My dad was driving in a highway, when we leave the highway there is a banked road. When car turning right, my body is leaning to the left. I thought my body will lean to the center due to centripetal force. Why??
There is centripetal force on the free upper part of your body, only to the extent it is attached to the lower part of your body, which is attached to the seat by friction and by the lap part of your seat belt. On the free upper part, there is centrifugal force which is caused by the inertia of the free upper part of your body tending to continue in a straight line as the car makes a turn to the right. Thus, the upper part of your body tends to lean left as the car turns right.
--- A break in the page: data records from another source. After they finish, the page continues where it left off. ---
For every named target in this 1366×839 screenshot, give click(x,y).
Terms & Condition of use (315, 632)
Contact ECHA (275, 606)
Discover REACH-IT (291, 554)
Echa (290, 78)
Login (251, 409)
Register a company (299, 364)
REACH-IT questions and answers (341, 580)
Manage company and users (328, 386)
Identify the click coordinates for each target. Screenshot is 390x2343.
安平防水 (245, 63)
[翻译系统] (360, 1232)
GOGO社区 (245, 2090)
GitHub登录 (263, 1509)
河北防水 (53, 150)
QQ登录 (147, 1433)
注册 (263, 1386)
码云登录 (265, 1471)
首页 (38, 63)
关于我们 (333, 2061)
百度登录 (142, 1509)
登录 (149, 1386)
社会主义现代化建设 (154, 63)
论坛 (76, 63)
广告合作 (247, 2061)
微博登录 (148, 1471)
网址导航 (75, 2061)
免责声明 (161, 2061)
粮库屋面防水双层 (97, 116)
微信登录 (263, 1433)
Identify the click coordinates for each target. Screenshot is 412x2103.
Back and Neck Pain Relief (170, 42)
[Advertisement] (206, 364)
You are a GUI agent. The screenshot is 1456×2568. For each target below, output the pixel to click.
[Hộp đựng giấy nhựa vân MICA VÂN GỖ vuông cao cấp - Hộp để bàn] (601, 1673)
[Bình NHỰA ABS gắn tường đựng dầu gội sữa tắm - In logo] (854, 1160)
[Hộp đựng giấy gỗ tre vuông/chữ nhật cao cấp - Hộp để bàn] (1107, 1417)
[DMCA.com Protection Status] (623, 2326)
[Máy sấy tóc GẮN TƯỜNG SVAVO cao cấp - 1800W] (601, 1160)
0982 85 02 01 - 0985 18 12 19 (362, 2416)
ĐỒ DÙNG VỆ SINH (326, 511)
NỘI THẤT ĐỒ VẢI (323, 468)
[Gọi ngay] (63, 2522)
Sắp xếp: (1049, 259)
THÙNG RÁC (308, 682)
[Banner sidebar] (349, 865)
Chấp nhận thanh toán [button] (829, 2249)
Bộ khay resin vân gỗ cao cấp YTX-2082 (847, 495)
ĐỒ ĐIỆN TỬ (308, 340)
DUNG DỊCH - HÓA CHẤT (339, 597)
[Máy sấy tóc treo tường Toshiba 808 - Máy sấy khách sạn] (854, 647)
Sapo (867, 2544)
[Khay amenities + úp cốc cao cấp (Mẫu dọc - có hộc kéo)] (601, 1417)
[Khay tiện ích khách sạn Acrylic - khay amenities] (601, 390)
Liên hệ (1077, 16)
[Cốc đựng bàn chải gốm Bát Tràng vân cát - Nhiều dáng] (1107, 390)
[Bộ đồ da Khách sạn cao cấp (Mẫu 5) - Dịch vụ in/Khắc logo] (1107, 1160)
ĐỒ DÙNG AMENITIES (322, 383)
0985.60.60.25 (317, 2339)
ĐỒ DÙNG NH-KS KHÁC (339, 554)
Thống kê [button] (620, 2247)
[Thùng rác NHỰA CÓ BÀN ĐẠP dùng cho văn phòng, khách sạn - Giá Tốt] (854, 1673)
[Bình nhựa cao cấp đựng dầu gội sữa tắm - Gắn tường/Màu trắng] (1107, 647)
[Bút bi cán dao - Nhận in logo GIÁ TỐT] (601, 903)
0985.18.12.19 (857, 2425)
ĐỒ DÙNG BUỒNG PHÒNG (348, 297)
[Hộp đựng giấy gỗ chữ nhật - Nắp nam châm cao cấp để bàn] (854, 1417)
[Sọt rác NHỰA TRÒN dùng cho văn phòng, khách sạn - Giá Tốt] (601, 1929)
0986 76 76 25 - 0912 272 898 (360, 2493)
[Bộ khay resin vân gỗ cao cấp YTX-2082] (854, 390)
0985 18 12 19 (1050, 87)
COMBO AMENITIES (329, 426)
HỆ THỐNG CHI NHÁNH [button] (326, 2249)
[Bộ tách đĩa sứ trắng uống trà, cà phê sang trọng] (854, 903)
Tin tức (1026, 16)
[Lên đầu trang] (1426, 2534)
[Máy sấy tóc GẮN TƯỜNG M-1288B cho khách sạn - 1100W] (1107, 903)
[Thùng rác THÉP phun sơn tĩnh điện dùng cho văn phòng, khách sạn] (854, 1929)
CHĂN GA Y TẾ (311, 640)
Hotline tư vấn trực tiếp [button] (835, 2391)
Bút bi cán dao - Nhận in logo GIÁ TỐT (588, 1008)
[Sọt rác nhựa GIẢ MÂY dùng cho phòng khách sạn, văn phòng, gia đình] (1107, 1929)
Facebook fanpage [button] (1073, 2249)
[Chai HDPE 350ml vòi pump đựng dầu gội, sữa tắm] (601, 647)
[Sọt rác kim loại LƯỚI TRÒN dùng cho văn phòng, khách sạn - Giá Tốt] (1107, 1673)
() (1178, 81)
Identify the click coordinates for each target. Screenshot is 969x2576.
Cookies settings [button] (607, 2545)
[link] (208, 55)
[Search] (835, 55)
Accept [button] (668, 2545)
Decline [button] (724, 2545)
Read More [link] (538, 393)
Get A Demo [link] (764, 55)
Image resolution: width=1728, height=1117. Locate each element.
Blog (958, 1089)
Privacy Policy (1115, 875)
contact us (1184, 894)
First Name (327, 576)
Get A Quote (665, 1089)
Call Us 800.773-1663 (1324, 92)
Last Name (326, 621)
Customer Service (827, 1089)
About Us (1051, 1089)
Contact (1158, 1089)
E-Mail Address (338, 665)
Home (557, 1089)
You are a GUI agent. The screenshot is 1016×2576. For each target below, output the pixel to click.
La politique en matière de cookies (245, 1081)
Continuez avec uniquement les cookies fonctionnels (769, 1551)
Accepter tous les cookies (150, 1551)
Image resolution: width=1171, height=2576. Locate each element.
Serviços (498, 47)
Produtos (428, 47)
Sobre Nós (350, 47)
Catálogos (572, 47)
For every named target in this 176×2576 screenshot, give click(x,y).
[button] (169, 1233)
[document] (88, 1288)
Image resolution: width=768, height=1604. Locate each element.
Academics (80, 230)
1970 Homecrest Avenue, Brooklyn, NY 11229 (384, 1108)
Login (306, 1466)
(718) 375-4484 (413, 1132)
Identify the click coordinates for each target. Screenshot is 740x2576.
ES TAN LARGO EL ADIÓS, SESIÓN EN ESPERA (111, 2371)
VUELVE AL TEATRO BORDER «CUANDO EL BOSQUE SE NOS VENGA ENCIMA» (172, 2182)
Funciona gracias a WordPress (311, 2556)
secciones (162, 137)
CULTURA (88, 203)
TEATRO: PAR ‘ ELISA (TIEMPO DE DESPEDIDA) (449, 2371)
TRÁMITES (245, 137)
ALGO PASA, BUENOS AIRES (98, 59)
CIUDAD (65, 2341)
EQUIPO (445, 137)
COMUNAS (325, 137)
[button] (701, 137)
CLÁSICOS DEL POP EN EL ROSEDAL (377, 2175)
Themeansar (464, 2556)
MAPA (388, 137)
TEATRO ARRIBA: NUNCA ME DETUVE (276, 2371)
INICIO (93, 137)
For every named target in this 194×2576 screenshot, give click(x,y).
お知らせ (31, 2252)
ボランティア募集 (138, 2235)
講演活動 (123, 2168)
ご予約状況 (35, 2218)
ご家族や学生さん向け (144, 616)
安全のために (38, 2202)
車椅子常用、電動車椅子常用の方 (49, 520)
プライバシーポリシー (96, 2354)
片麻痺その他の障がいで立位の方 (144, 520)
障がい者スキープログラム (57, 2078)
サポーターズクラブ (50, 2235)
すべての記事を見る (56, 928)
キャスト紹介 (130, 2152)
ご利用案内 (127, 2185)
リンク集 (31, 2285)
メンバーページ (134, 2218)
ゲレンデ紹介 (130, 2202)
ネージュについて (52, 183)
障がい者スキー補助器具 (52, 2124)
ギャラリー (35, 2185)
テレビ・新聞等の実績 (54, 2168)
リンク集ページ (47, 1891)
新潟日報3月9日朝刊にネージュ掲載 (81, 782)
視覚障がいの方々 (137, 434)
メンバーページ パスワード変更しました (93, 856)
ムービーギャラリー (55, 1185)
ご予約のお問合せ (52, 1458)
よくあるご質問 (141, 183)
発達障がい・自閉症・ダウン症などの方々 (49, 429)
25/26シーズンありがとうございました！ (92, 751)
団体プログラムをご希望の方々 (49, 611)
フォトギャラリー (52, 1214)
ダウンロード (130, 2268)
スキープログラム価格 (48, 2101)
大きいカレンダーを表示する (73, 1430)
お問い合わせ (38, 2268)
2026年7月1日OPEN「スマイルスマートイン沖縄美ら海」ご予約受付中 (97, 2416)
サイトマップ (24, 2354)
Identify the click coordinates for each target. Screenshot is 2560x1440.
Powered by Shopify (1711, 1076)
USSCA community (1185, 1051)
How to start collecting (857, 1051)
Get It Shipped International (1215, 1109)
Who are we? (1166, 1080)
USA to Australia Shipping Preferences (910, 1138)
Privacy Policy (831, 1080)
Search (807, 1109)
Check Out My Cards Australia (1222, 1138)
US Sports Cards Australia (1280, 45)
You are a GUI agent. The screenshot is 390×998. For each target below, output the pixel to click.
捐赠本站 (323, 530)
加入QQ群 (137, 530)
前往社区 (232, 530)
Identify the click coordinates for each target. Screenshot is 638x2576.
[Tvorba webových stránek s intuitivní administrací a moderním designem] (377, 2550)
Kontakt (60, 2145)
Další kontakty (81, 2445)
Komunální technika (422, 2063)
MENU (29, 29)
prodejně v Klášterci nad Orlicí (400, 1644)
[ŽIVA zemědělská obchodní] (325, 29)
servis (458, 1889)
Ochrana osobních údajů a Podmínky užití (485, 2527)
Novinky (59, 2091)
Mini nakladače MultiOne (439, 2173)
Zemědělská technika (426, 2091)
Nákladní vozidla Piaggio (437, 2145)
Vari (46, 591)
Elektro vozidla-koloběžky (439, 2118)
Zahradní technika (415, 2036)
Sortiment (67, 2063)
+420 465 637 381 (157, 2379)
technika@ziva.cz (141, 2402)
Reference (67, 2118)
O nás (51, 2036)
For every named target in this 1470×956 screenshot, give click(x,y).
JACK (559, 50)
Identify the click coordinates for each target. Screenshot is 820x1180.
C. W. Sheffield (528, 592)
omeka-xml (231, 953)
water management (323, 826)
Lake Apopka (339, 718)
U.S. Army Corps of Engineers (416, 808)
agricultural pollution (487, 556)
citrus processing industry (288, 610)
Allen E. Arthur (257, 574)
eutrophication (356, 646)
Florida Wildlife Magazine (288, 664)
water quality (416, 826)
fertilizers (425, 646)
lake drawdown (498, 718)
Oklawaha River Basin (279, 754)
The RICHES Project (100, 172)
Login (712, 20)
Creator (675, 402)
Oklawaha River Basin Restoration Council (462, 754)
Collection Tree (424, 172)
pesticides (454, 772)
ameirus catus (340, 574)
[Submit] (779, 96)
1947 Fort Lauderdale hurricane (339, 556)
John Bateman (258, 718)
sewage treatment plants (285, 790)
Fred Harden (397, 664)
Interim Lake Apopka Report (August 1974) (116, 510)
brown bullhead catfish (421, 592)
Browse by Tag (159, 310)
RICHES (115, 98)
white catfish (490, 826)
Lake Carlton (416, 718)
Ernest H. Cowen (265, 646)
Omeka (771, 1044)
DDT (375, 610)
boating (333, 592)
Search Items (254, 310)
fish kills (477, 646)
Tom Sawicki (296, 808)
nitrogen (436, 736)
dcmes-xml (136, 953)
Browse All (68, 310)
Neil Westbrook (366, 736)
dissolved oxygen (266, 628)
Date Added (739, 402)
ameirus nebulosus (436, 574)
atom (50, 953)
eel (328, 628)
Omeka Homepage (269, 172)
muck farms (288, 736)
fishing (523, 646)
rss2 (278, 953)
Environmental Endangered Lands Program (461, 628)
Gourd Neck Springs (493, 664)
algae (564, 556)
If it weren't for the friction of the car seat and the lap part of the seat belt, your entire body would tend to slide left as the car turns right. But your tether to the car causes you to seek the center of the arc being made by the car as it turns. Likewise, the friction of the car's tires on the road allow it to seek the center of the arc it makes, and to avoid flying off the road. Friction provides centripetal force, which overcomes the centrifugal force acting on the car and on you.
I'm assuming there is enough play in the upper part of the seat belt to allow you to lean somewhat toward the left. If there were a sudden acceleration to the right, the seat belt probably would clinch and prevent you from leaning left.
Centrifugal force is sometimes called a fictitious force, as it exists only in a rotating (accelerating in the sense of change of direction) reference frame. In an inertial reference frame free from acceleration, such as the world outside the car, centrifugal force doesn't exist.
The source of the centripetal force that forces you to go around the turn is the friction between your seat and your thighs. Your upper body doesn't feel a force and so continues in the same direction. Your lower half is pulled out from under you by seat friction to the right, leaving you leaning to the left.